With the pictures omitted, output word for word the lines from the one containing "You are a computer-use agent." through the end of the records.
***** Extracted material *****
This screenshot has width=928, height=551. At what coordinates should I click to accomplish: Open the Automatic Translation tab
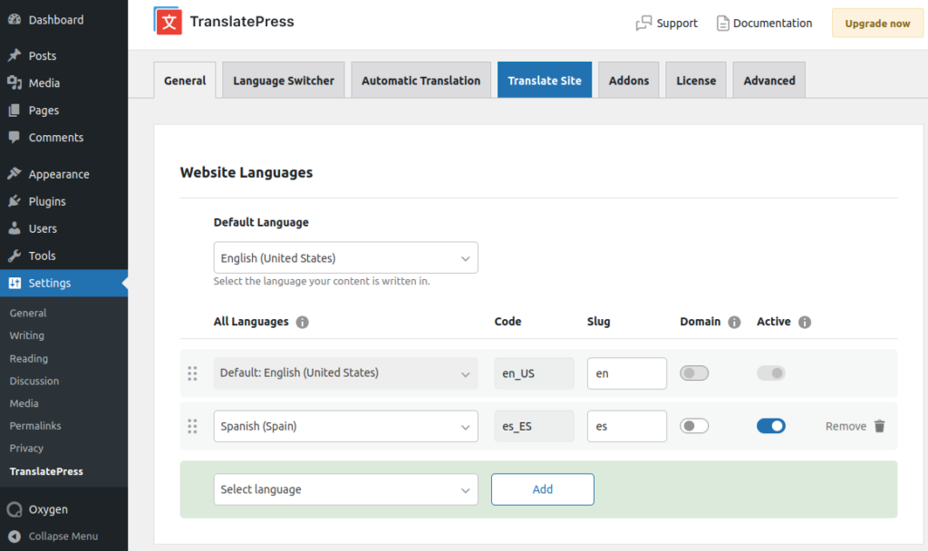pyautogui.click(x=421, y=81)
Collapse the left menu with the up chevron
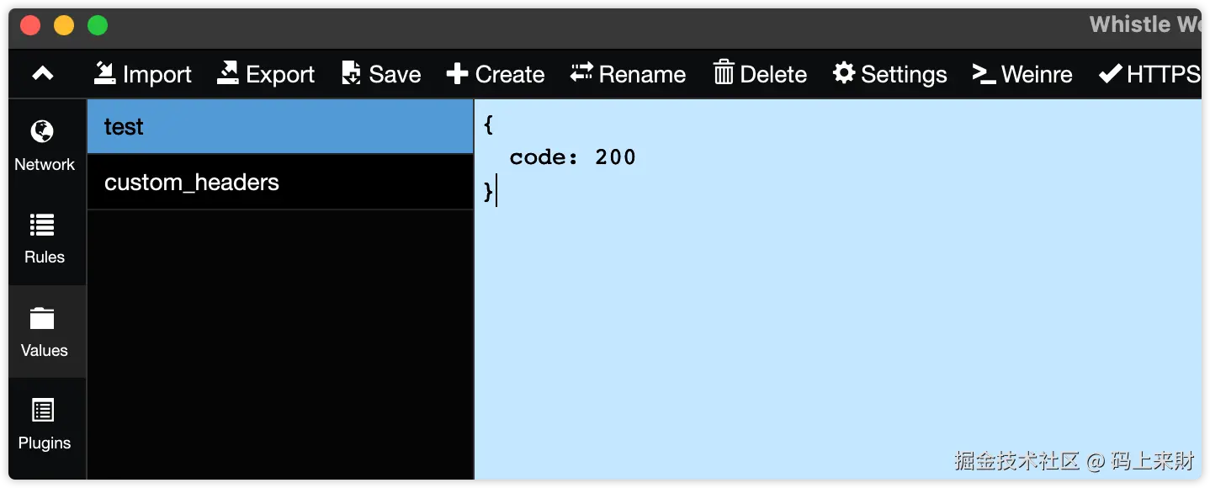The width and height of the screenshot is (1210, 488). point(43,74)
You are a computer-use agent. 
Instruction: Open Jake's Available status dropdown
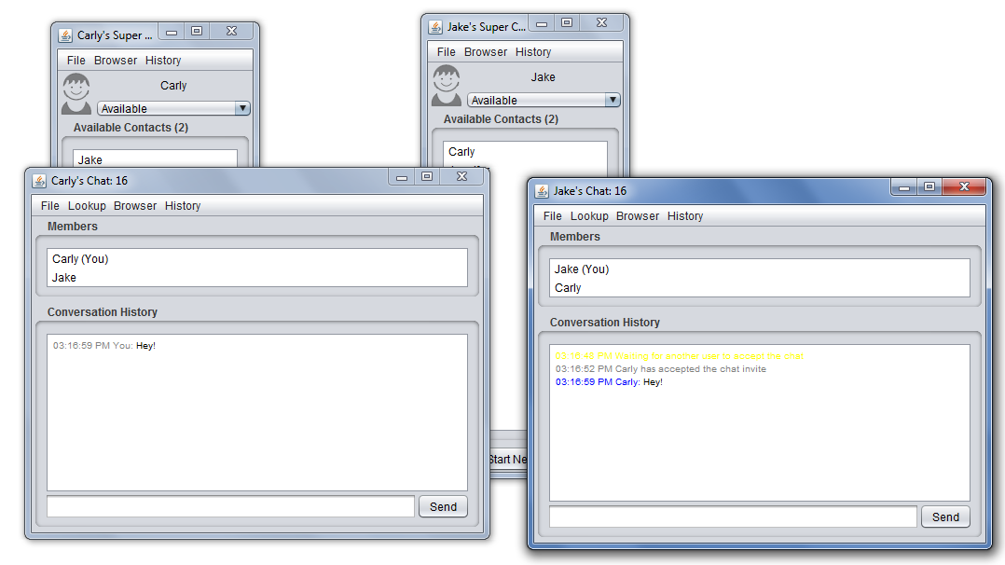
*****
Response =
You are a computer-use agent. 
Instruction: Open Jake's Available status dropdown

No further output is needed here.